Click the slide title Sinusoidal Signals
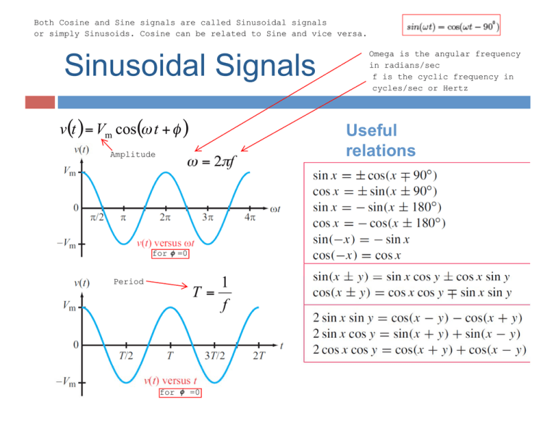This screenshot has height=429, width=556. coord(190,66)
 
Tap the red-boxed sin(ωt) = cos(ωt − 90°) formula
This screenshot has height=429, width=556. coord(452,27)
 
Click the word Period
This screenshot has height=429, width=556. coord(128,281)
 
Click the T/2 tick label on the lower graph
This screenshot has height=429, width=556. coord(125,356)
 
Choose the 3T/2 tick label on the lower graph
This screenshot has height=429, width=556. coord(214,356)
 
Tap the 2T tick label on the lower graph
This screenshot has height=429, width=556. coord(258,356)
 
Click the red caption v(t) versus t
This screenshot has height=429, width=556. coord(172,381)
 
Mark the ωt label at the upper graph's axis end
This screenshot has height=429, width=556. coord(275,210)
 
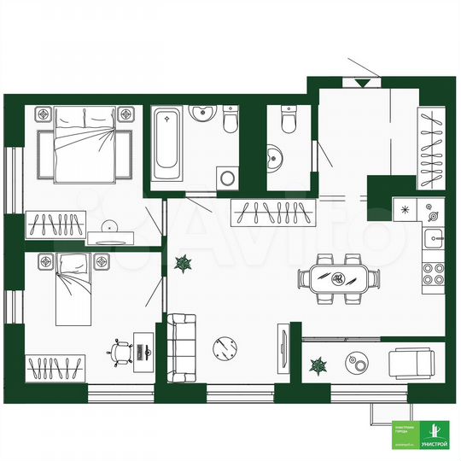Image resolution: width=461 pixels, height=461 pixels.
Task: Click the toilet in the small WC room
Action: click(x=286, y=123)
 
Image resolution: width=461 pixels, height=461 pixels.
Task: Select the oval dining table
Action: click(x=339, y=277)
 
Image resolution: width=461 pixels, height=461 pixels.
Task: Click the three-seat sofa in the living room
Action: click(x=181, y=348)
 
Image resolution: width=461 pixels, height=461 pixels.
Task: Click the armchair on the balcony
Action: click(x=411, y=364)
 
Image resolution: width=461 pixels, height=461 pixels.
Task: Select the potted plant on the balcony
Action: click(x=318, y=365)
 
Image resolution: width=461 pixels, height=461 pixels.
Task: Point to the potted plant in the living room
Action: click(x=183, y=266)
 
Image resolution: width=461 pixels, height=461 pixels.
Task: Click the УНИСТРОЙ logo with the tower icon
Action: click(x=435, y=435)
-- -- --
[Task objective]:
Please rewrite the rows from the start through the line containing "This screenshot has height=429, width=556. coord(172,381)", replacing "lower graph" with "bottom graph" and leaving everything else unchanged. Omit the pictures.

[Exercise solution]:
Click the slide title Sinusoidal Signals
This screenshot has height=429, width=556. coord(190,66)
 
Tap the red-boxed sin(ωt) = cos(ωt − 90°) formula
This screenshot has height=429, width=556. coord(452,27)
 
Click the word Period
This screenshot has height=429, width=556. coord(128,281)
 
Click the T/2 tick label on the bottom graph
This screenshot has height=429, width=556. coord(125,356)
 
Choose the 3T/2 tick label on the bottom graph
This screenshot has height=429, width=556. coord(214,356)
 
Tap the 2T tick label on the bottom graph
This screenshot has height=429, width=556. coord(258,356)
 
Click the red caption v(t) versus t
This screenshot has height=429, width=556. coord(172,381)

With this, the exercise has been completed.